Stadt Kempen: Sternsinger für arme Kinder unterwegs

Stadt Kempen : Sternsinger für arme Kinder unterwegs

Unter dem Motto "Segen bringen, Segen sein" sind die Sternsinger-Aktionen angelaufen. Auch in Kempen sind Mädchen und Jungen der Propsteipfarre unterwegs. Sie sammeln Spenden für das Partnerprojekt der Pfarre in Brasilien.

Arne (4) und Sophie (5) stehen mit großen Augen vor den vielen goldenen Pappkronen, die allesamt auf dem Tisch in der Kempener Burse aufgereiht sind. "Ich hätte gerne eine mit Steinen", meint Sophie und deutet auf ein Modell, auf dem etliche funkelnde Glassteine kleben. Arne hat hingegen Sorge, dass die Kronen nicht passen könnten. "Sie sehen so groß aus", meint der Vierjährige. Seine Mutter Verena Schmitz kann beruhigen. "Die Kronen können mit Hilfe der Büroklammern ganz genau passend gemacht werden", erklärt sie, während sie den beiden ihre Wunschkronen anpasst.

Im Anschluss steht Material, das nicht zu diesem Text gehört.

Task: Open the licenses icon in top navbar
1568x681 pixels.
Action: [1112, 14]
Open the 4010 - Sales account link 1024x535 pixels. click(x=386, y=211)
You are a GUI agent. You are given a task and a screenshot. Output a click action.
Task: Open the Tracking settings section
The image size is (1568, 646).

Ein Stückchen weiter ist Nina mit Hilfe von Dagmar Wagemanns auf der Suche nach einem passenden Umhang, der die Zehnjährige in einen der drei Heiligen Könige verwandelt. In großen Gruppenraum der Burse herrscht Aufregung pur. An Kleiderstangen hängen farbenfrohe Gewänder, in Kartons stapeln sich Umhänge und auf Tischen liegen Kronen und Sternenstäbe. Stimmengewirr schallt im Raum umher. Dutzende von Kindergartenkindern und Schülern verwandeln sich mit Unterstützung von Wagemanns und Doris August, beide vom Organisationsteam der Sternsinger der Propsteikirche St. Mariae Geburt, in Sternsinger. Der Tag der drei Heiligen Könige rückt näher und damit ist auch in St. Mariae Geburt die traditionelle Sternsinger-Aktion gestartet. Wie in jedem Jahr ziehen die Kinder aus und bringen den Segen "20+C+M+B+15" zu den Kempener Haushalten, wobei sie für ein soziales Projekt der Gemeinde in Brasilien sammeln.

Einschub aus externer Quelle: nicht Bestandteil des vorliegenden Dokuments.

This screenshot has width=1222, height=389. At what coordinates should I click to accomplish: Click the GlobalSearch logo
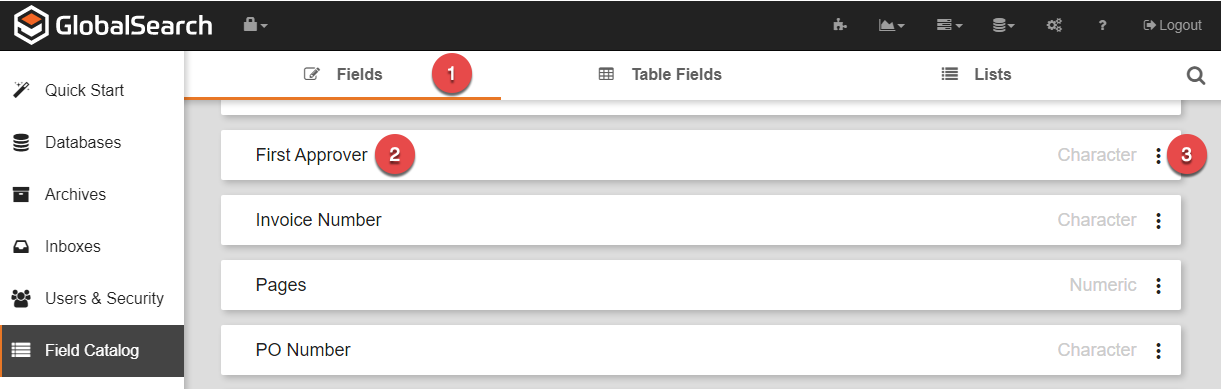click(112, 24)
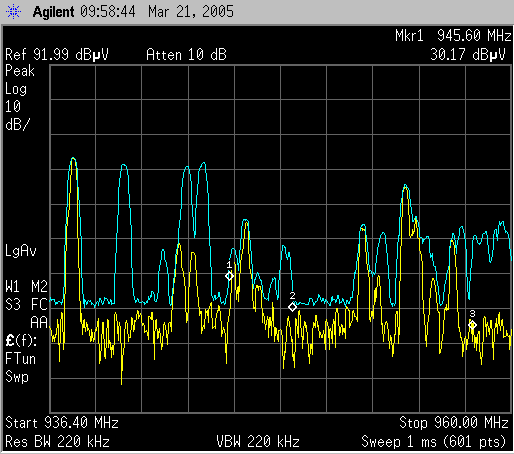Screen dimensions: 514x454
Task: Click the Agilent starburst logo icon
Action: click(13, 12)
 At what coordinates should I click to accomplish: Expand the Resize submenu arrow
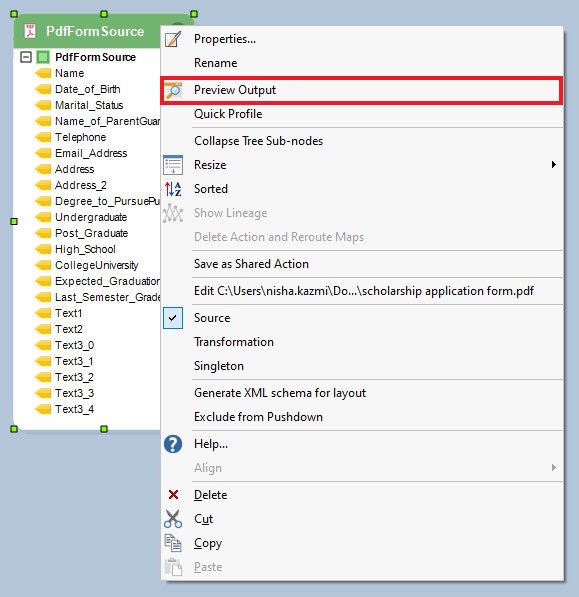[553, 164]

Sophie, Arne, Nina, Annika (9) und Marie (9) haben sich mittlerweile in Casper, Balthasar und Melchior verwandelt. Kreide, Segensaufkleber, Segensspruch, Sammelkistchen und Sternenstab in den Händen ziehen sie in Richtung Tür los, während Schmitz, die die Gruppe begleitet, noch mit Spendenquittungszettel ausgerüstet wird und von August anhand des Stadtplans erfährt, welche Straßen den übernommenen Bezirk ausmachen. "Vergesst eueren Beutel für eventuelle Süßigkeiten nicht", gibt der 16-jährige Yannis noch als Tipp mit auf dem Weg.

Dann geht es endlich los. Das Ziel ist der Mülgauweg. Auf dem Weg dorthin üben Nina, Annika und Marie kräftig den Segensspruch, wobei Annika ihn sicherheitshalber auch hinter den Sternenstab klemmt. "Nur für alle Fälle", meint die Neunjährige lächelnd. Sophie darf auf die erste Klingel drücken, doch zum Leidwesen der fünf bleibt die Tür geschlossen. Das wiederholt sich auch am zweiten Haus, aber der dritte Versuch, bei dem Arne diesmal in Sachen klingeln an der Reihe ist, haben die jungen Sternsinger Glück. Während die Großen die Bewohnerin mit dem Segensspruch begrüßen, überreicht Sophie die passende Karte dazu. Arne darf den Segensspruch ankleben, wobei Annika aber ein wenig helfen muss, denn der Spruch soll laut Wunsch über dem alten Segensspruch geklebt werden und solche Höhen erreicht der Vierjährige noch nicht. An der nächsten Haustüre kommt zum ersten Mal die Kreide zum Einsatz. Der junge Mann hätte den Segen "20+C+M+B+15" gerne an der Haustür. Nina schreitet zur Tat und zum Dank klimpern erneut Münzen in das Holzkästchen und es geht weiter. "Letztes Jahr haben wir über 500 Euro gesammelt", erzählt Schmitz, derweil es von Haustür zu Haustür geht.

Alle sind dabei gespannt, wie viel Geld sie in diesem Jahr für das brasilianische Projekt zusammenkommen werden. "Es macht Spaß anderen Kindern mit unserer Aktion zu helfen", sind sich alle fünf einig. Und dafür läuft man gerne etliche Kilometer im Januar.